SHANGHAI, Nov. 21 (SMM) –A recent SMM survey of 22 major domestic copper smelters (total capacity: 5 million mt/yr) revealed the following insights:
1) Operating Rates Hit New Yearly Lows in October
The average operating rate during October at the 22 major domestic copper smelters was 84.01%, a new yearly low. Based on feedback from the surveyed copper smelters, scrap copper cargo holders were extremely unwilling to move goods due to the inversion in the price relationship between scrap and refined copper. Holding scrap copper stocks caused tightness in scrap copper supply and forced some copper smelters to cut or even suspend production. Spot TC/RC for copper concentrate also fell to between USD 30-40/mt (cents 3.0-4.0/lbs), while monthly settlement prices for the most actively-traded copper contract prices for October averaged at RMB 55,300/mt, down 12% MoM, and further depressing interest at copper smelter to raise production.
Since some copper smelters will conduct maintenance during November, SMM believes operating rates at copper smelters will likely continue to fall in November.
2) Declining Spot Copper Concentrate Supply Causes Copper Smelters to Hold Goods
Refined copper inventories at the surveyed copper smelters were 66,800 mt in October, up 3,850 mt from September levels. However, due to sluggish copper prices in October, copper smelters became less willing to sell goods since most smelters expected copper prices to remain at existing levels. Small copper smelters were unable or unwilling to stockpile refined copper due to capital pressures and financial risks from falling copper prices.

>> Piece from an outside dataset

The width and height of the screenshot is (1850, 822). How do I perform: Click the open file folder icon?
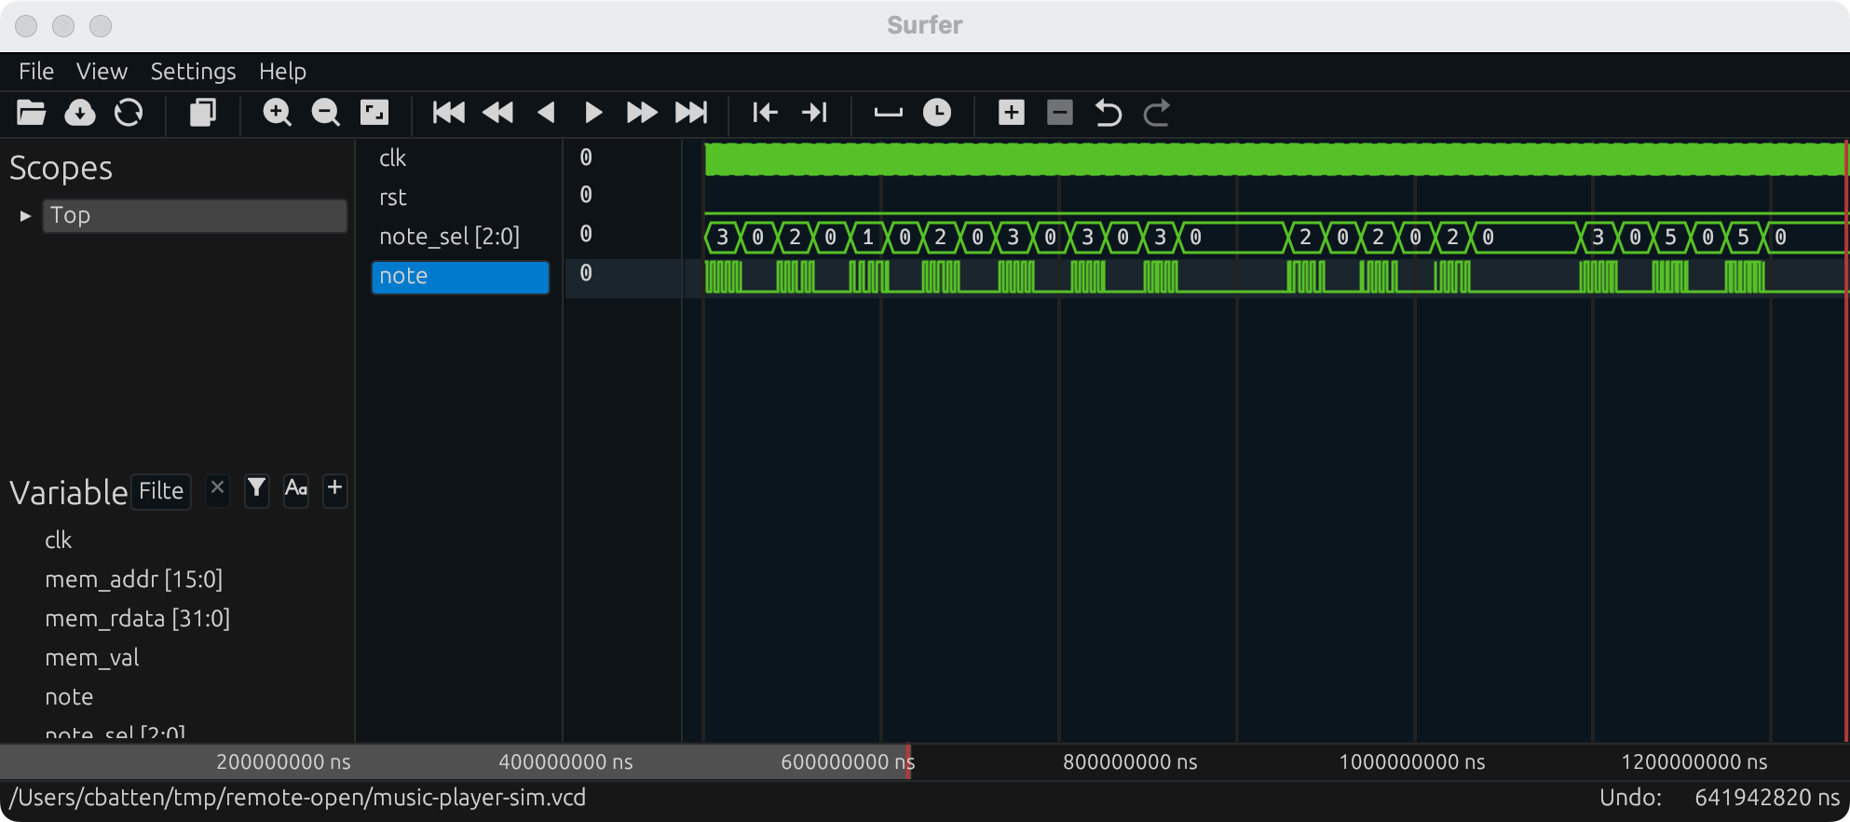[x=31, y=113]
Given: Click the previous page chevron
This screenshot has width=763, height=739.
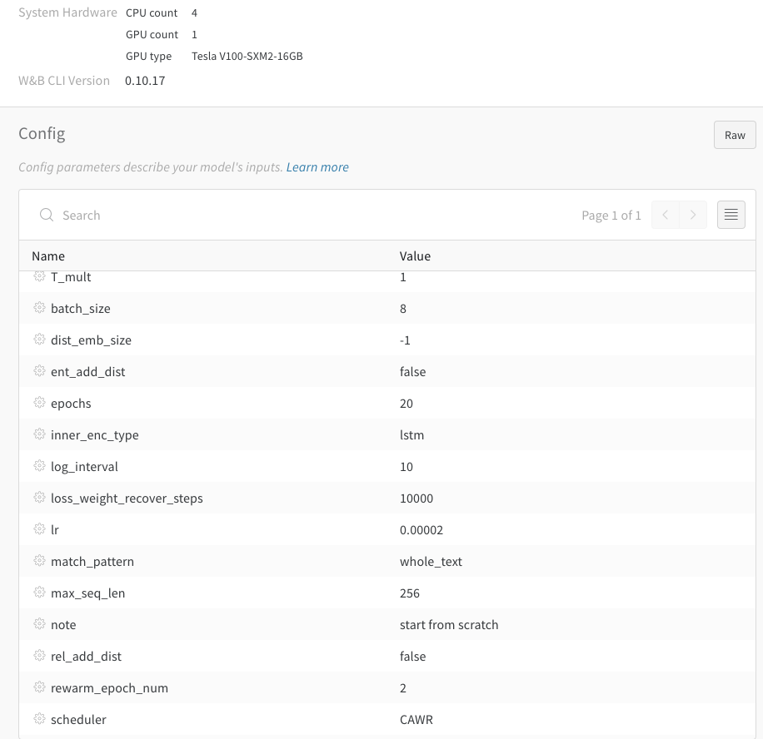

At present, negotiations for 2012 TC/RC for long-term copper concentrate contracts are underway and supply of copper concentrate in domestic markets is tight, supporting TC/RC between USD 30-40/mt. Overseas suppliers are hoping tight supply of copper concentrate will be a positive factor during TC/RC negotiations. Meanwhile, although scrap copper prices have fallen recently, the price gap between scrap and refined copper remains inverted, causing copper smelters to reduce or halt production due to low scrap copper raw material stocks.